§ Task details
From the entries below, output the line with "product design (404, 1449)" and each following line up to and including the line with "runway (444, 1449)", exactly as written.

§ Source information
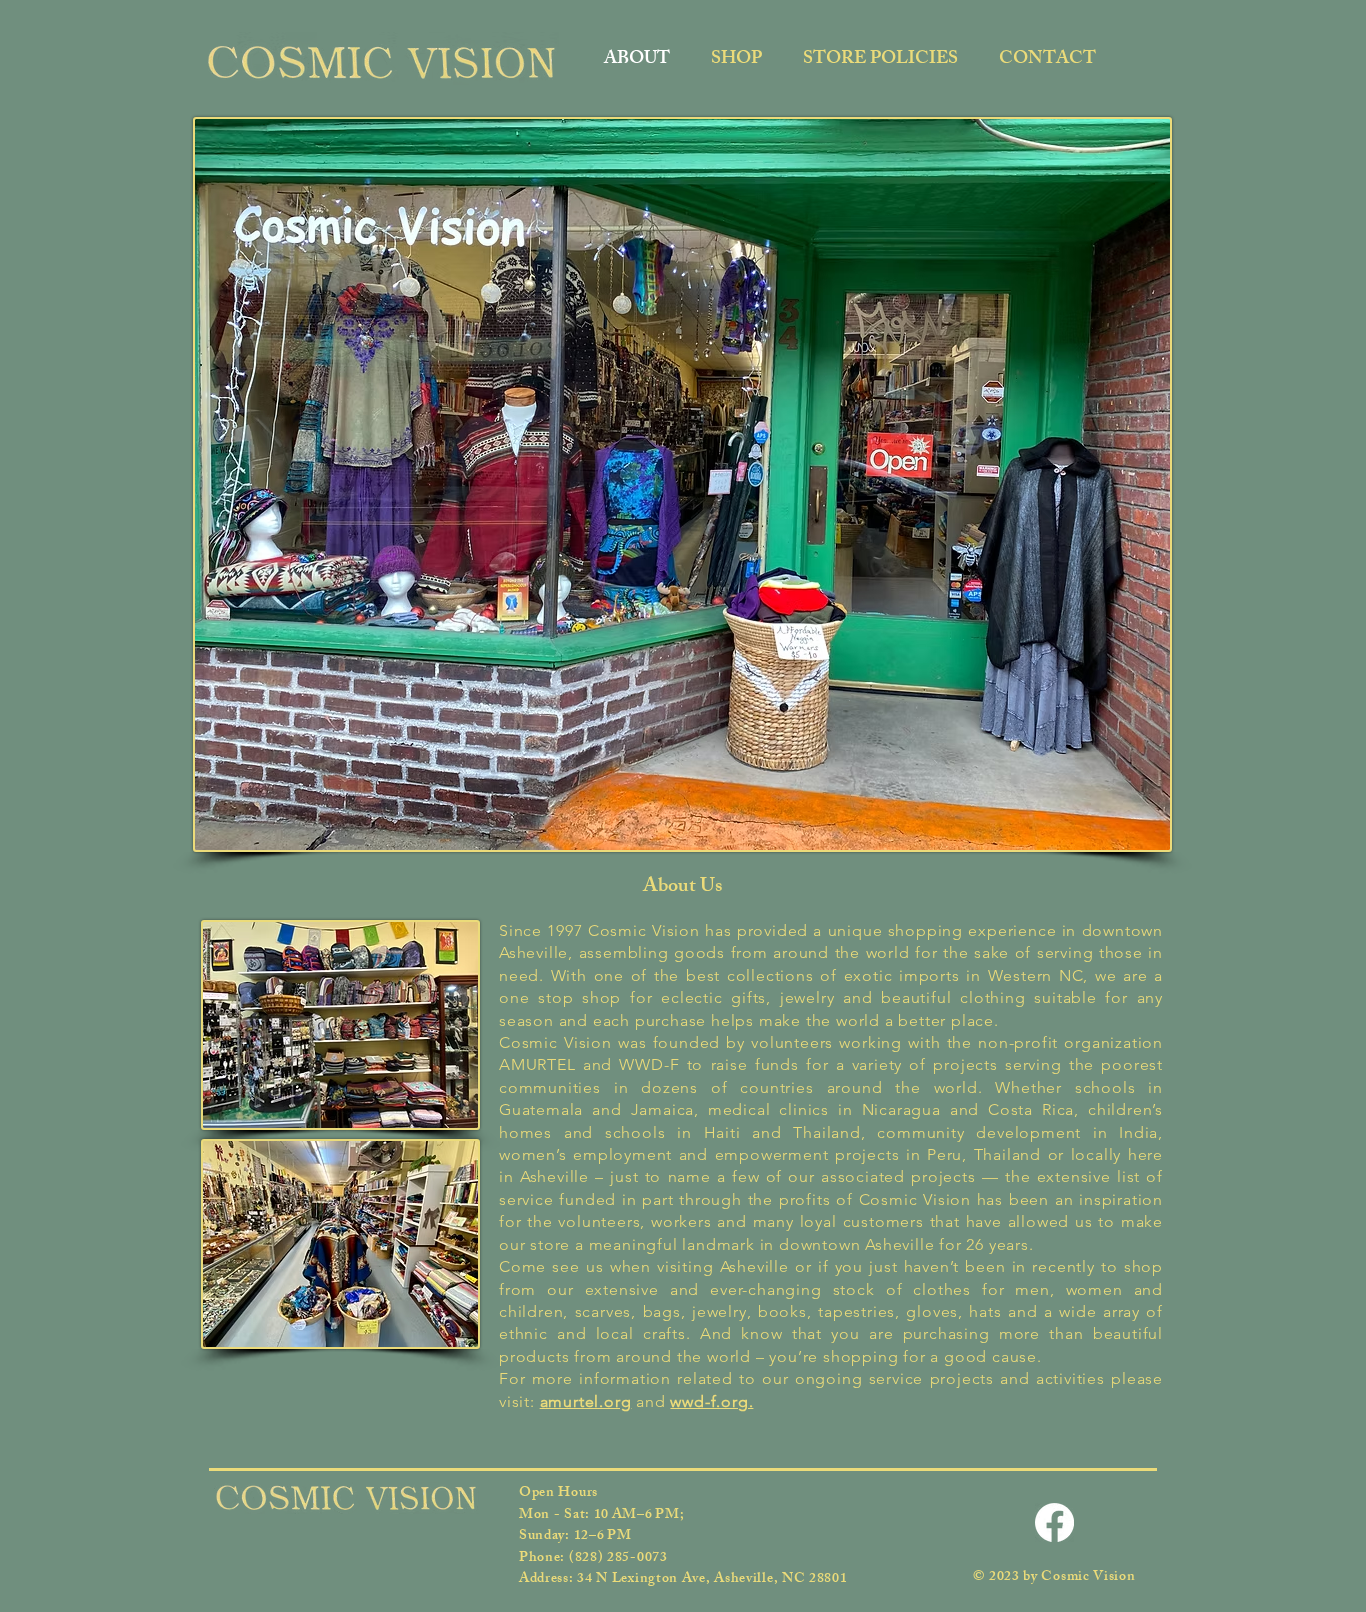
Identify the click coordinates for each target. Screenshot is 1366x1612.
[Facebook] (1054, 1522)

==

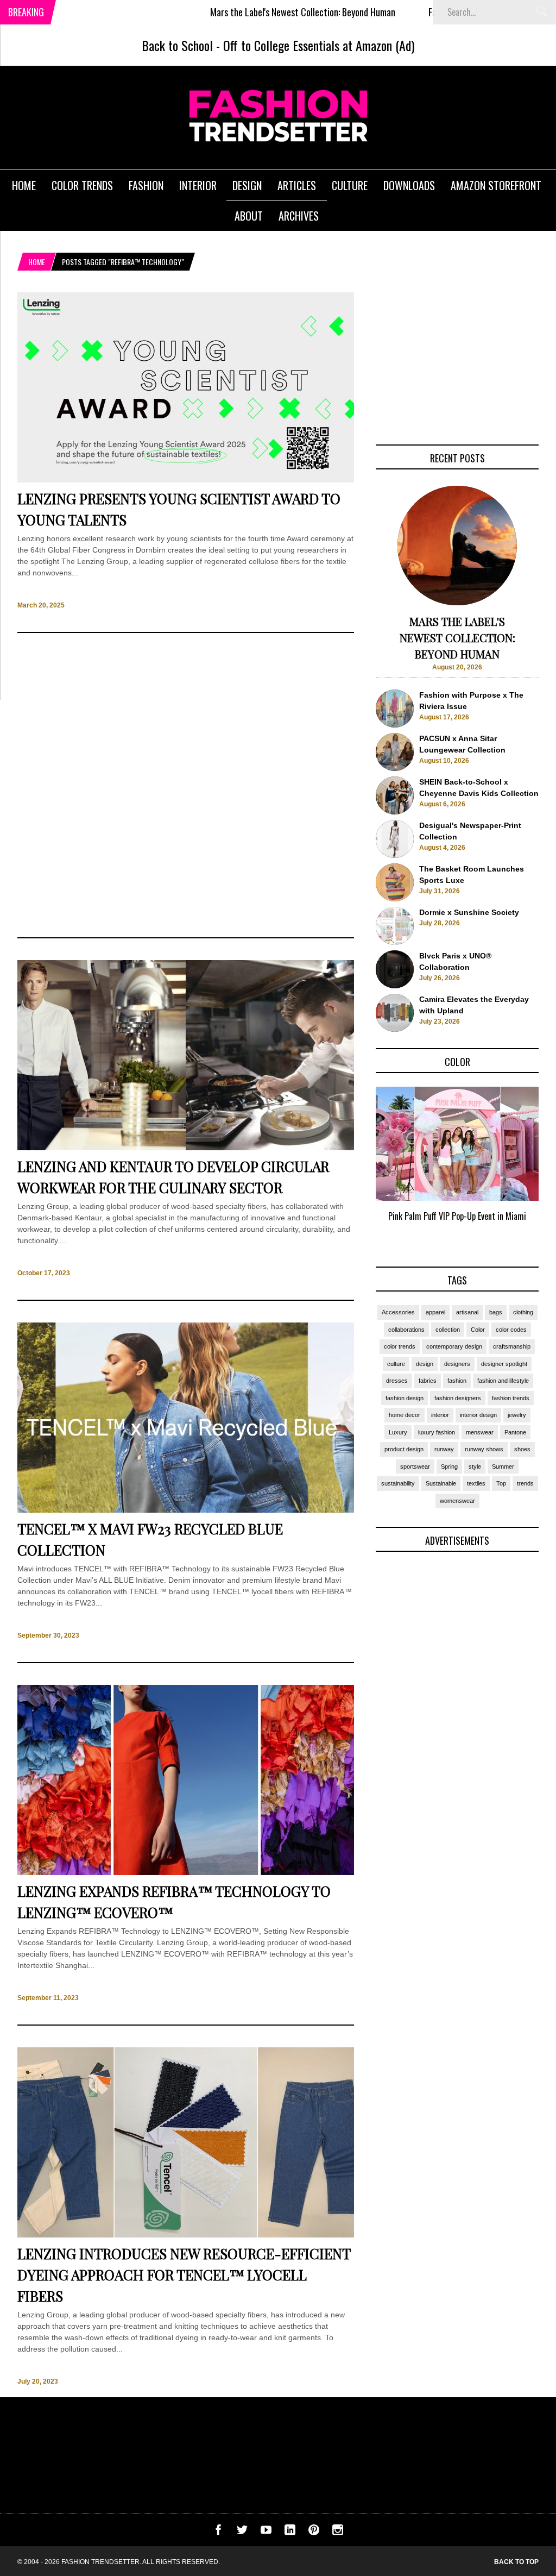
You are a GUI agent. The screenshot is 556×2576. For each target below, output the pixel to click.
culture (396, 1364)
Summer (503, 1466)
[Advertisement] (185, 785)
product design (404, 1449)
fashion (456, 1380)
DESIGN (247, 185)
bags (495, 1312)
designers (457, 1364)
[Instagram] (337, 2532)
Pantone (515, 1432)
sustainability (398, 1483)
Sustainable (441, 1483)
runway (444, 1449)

§ Response for this exercise
product design (404, 1449)
fashion (456, 1380)
DESIGN (247, 185)
bags (495, 1312)
designers (457, 1364)
[Instagram] (337, 2532)
Pantone (515, 1432)
sustainability (398, 1483)
Sustainable (441, 1483)
runway (444, 1449)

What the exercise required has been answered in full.